**EXERCISE PROMPT:**
Both the line below containing "Coherus Oncology to Report First" and the line containing "Coherus Oncology, Inc. (146, 490)", along with every line between them, should be repeated exactly; no other line belongs in the answer.
---------- DATA ----------
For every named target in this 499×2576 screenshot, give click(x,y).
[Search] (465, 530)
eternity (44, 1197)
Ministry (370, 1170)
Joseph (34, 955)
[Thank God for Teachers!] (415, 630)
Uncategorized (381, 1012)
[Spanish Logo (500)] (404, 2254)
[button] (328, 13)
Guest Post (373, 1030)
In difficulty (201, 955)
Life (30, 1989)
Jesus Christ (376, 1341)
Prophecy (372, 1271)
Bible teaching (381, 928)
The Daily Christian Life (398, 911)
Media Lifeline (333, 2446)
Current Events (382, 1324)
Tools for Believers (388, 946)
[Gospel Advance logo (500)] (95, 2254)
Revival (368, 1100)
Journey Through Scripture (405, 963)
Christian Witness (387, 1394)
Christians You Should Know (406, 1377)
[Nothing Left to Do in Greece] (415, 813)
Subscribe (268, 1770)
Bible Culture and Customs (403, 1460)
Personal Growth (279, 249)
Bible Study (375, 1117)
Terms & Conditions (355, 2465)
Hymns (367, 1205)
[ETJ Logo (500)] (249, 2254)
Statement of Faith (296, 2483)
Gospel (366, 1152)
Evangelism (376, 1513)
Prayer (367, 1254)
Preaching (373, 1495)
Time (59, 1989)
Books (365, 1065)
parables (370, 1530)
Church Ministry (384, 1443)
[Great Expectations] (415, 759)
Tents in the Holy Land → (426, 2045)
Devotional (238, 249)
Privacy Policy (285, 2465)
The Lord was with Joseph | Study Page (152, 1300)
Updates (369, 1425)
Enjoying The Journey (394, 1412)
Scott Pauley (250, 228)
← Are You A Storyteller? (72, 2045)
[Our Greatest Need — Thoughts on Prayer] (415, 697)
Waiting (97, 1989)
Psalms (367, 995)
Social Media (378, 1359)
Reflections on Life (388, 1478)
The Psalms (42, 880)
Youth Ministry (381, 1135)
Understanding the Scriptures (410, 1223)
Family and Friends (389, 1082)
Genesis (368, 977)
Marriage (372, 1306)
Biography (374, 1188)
----------
---------- DATA ----------
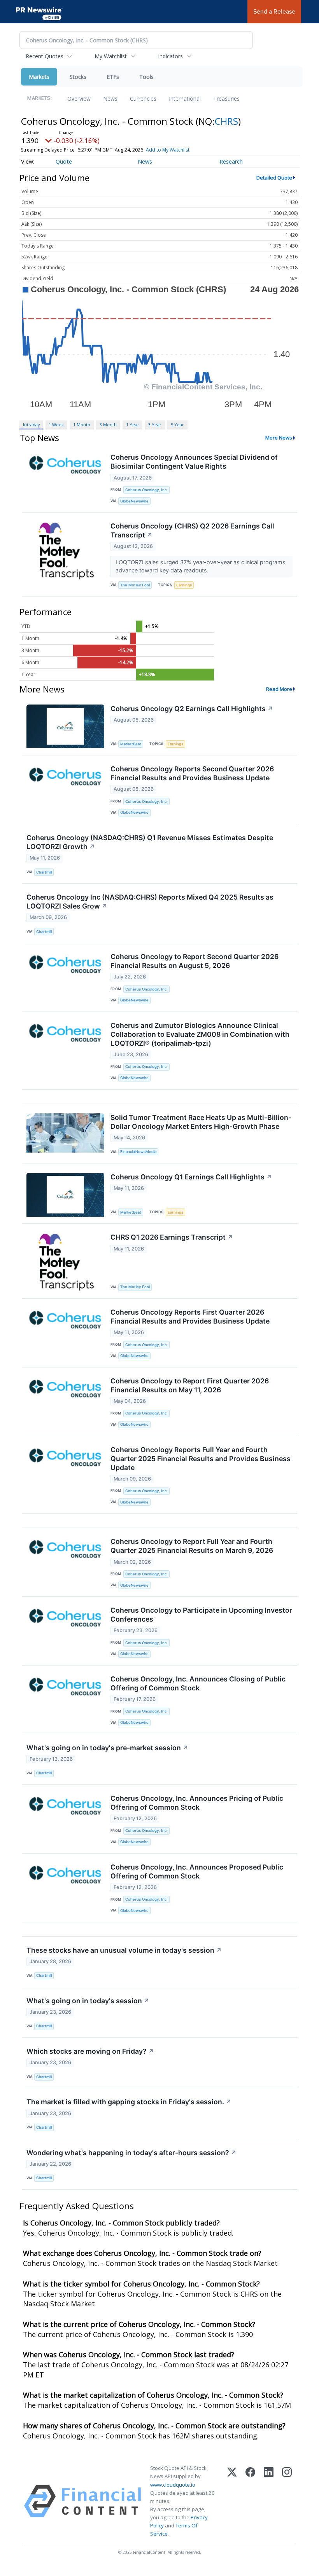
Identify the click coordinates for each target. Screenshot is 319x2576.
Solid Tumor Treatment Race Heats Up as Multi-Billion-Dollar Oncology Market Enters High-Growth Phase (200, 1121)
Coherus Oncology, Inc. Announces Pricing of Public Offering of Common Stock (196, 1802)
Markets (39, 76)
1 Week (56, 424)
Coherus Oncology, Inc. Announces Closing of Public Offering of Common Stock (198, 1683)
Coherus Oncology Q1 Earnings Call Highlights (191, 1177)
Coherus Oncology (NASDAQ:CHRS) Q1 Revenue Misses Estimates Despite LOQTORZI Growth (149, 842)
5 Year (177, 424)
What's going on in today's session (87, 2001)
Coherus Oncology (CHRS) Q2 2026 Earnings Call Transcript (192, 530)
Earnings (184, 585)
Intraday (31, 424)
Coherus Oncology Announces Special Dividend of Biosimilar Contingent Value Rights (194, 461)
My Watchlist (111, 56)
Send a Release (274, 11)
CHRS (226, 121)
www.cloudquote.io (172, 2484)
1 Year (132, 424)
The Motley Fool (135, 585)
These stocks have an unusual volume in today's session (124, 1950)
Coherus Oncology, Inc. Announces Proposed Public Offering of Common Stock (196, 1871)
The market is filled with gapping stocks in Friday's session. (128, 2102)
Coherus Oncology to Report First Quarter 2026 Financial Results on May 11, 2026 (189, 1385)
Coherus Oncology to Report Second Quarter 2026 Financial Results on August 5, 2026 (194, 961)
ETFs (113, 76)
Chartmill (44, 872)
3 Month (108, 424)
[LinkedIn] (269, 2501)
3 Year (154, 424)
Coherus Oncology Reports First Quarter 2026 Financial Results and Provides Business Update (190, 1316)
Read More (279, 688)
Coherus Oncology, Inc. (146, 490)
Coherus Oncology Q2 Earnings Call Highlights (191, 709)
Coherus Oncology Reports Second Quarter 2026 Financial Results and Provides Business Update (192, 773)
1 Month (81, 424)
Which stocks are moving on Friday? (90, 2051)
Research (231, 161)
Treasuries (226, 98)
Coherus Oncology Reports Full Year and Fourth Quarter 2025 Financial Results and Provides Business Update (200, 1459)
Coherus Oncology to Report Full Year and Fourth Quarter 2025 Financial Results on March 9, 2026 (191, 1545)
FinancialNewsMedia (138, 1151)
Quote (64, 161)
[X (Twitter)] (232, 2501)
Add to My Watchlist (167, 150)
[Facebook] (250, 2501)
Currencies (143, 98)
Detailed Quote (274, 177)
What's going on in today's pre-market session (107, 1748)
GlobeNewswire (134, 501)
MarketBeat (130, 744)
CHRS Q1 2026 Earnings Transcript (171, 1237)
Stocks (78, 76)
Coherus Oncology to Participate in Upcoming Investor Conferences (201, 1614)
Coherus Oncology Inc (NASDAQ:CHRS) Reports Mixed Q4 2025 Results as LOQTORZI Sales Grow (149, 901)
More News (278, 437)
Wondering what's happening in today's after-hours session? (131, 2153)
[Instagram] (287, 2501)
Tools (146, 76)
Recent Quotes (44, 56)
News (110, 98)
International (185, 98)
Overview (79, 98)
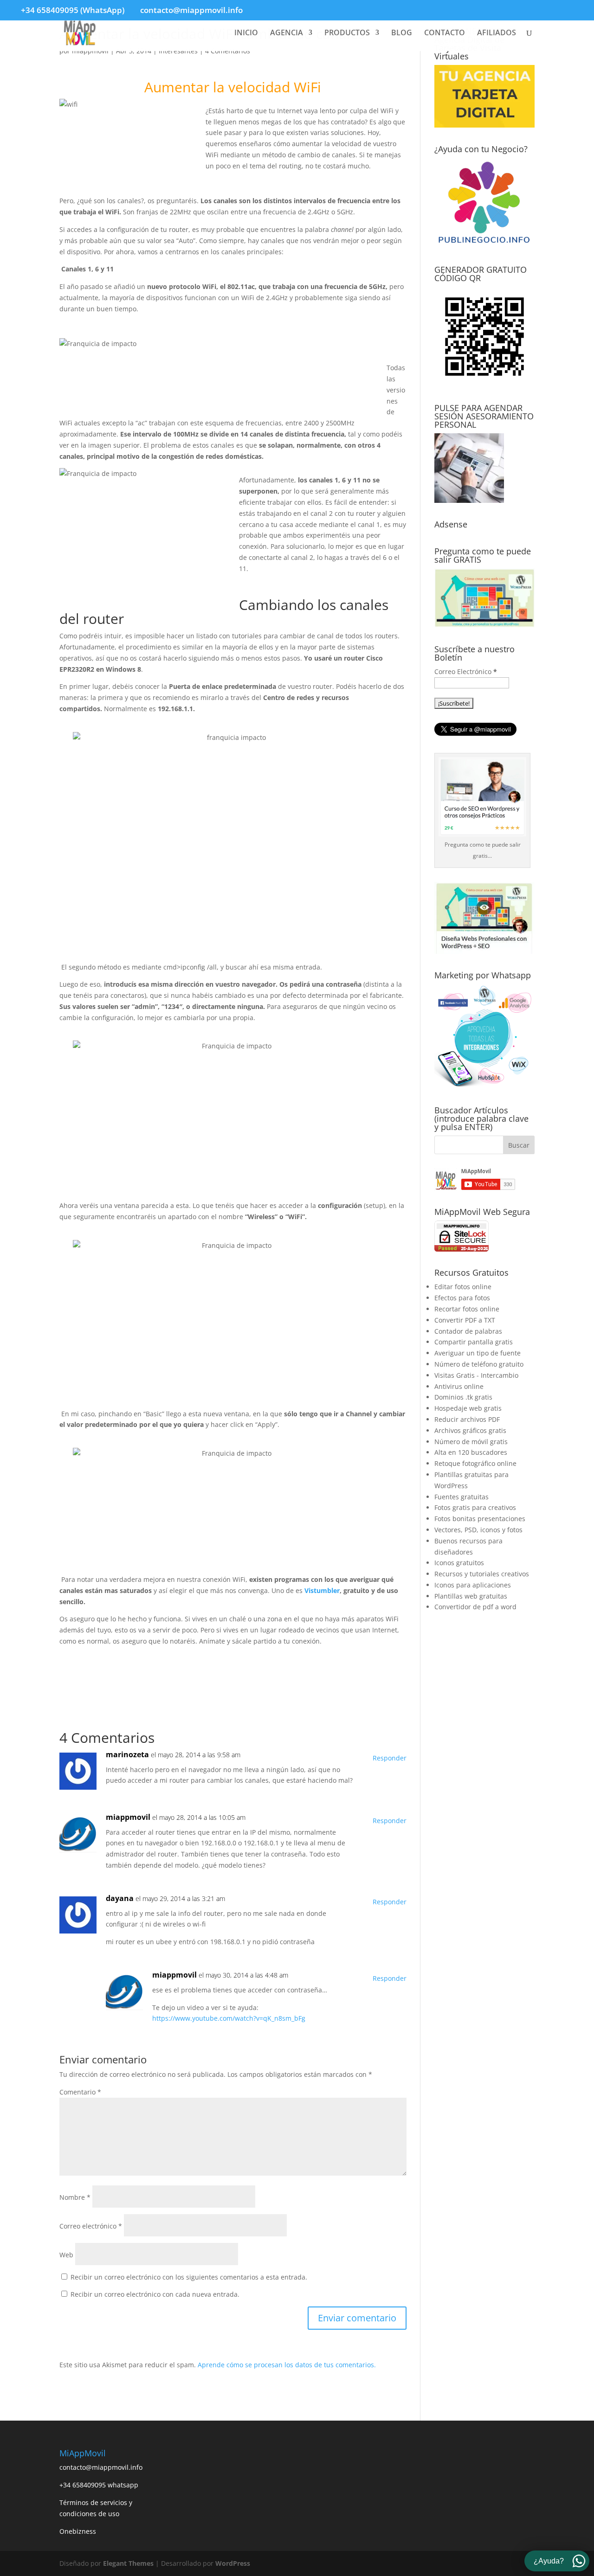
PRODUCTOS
----------
**OUTPUT OF THE EXERCISE:**
Coherus Oncology to Report First Quarter 2026 Financial Results on May 11, 2026 (189, 1385)
Coherus Oncology to Report Second Quarter 2026 Financial Results on August 5, 2026 (194, 961)
ETFs (113, 76)
Chartmill (44, 872)
3 Month (108, 424)
[LinkedIn] (269, 2501)
3 Year (154, 424)
Coherus Oncology Reports First Quarter 2026 Financial Results and Provides Business Update (190, 1316)
Read More (279, 688)
Coherus Oncology, Inc. (146, 490)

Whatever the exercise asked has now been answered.